▸ **YOUR INSTRUCTIONS**
Every line from the one containing "1669x1066 pixels. How" to the final line of the material below must be reproduced exactly; leave out all other lines.

▸ **GIVEN ENTRIES**

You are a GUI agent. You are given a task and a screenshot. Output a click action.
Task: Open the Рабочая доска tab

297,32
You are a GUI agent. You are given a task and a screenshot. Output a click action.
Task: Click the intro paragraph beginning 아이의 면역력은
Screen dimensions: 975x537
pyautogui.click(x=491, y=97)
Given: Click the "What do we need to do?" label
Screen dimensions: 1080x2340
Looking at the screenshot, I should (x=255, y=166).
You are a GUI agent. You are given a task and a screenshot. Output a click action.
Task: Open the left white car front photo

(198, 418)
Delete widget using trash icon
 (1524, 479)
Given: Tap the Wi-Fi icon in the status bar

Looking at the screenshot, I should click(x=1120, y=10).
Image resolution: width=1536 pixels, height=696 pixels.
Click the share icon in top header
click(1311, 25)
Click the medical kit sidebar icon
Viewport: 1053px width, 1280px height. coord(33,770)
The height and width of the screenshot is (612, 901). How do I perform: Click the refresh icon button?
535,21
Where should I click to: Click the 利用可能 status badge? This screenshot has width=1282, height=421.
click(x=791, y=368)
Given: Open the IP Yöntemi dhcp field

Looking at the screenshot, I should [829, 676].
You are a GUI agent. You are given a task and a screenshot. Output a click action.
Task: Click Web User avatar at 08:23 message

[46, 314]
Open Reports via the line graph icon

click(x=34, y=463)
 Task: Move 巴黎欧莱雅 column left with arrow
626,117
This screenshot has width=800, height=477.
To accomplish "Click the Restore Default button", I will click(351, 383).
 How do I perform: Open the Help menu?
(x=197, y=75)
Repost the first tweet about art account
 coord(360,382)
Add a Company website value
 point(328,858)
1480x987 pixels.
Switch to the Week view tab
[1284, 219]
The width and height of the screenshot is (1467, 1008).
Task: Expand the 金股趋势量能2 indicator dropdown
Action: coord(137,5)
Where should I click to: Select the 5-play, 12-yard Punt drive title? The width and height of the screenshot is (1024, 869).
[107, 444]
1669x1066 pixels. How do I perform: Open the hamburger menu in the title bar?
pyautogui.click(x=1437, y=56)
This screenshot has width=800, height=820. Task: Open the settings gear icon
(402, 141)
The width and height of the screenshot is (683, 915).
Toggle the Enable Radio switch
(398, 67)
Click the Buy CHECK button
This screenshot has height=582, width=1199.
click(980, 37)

▸ **REPLY TO THE TASK**
1669x1066 pixels. How do I perform: Open the hamburger menu in the title bar?
pyautogui.click(x=1437, y=56)
This screenshot has width=800, height=820. Task: Open the settings gear icon
(402, 141)
The width and height of the screenshot is (683, 915).
Toggle the Enable Radio switch
(398, 67)
Click the Buy CHECK button
This screenshot has height=582, width=1199.
click(980, 37)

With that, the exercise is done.